Figure 8.

Function of VEGF-dependent regulation of IP-10 in allograft rejection. (a) Confluent cultures of murine myocardial endothelial cells were treated for 4 hours with recombinant murine VEGF or IFN-γ alone or VEGF in combination with IFN-γ as indicated. Total RNA was harvested from endothelial cells and the expression of IP-10 was analyzed by RNase protection assay. (b and c) The ability of VEGF to mediate IP-10-dependent trafficking and rejection was evaluated using anti-VEGF and anti–IP-10 in fully MHC-mismatched C57BL/6 (H-2^b) or IP-10^–/– (H-2^b) donor hearts transplanted into BALB/c (H-2^d) mice. Recipients of wild-type grafts were treated with anti-VEGF alone, or with anti-VEGF in combination with anti–IP-10. Recipients of IP-10^–/– donor grafts were treated with anti-VEGF. Both anti–IP-10 and anti-VEGF were administered according to the schedule outlined in Methods.

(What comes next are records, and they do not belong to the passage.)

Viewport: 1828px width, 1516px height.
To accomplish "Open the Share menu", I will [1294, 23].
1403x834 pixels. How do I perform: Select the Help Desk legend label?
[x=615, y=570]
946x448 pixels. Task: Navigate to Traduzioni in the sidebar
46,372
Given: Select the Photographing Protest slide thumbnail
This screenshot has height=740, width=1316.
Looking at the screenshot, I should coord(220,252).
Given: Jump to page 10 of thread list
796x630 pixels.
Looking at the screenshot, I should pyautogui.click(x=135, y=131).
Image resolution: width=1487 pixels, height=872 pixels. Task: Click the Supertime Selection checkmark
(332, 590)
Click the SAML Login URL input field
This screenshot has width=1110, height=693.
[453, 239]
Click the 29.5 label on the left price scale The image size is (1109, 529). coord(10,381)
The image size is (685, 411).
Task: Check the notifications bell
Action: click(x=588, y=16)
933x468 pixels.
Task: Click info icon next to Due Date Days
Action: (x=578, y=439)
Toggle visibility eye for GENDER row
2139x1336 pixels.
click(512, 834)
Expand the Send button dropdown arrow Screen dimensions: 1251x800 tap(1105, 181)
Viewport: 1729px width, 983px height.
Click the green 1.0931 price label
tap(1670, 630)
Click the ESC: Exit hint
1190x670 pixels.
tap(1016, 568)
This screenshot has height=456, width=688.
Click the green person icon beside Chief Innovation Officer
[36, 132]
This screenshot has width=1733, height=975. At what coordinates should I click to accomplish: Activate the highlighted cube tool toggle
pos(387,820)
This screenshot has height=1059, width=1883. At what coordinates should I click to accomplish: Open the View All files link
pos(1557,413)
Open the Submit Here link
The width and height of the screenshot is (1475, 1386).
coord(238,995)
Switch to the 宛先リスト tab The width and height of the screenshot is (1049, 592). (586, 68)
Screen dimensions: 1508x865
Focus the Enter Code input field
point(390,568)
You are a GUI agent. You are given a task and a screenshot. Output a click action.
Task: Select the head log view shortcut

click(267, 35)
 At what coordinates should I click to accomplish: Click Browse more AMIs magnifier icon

As illustrated in b, we found that addition of anti-VEGF with anti–IP-10 significantly prolonged allograft survival in wild-type combinations (P < 0.005); and in c, anti-VEGF prolonged survival in mice that received IP-10^–/– donor hearts (P < 0.04). The survival of control untreated wild-type grafts are illustrated by the dotted line.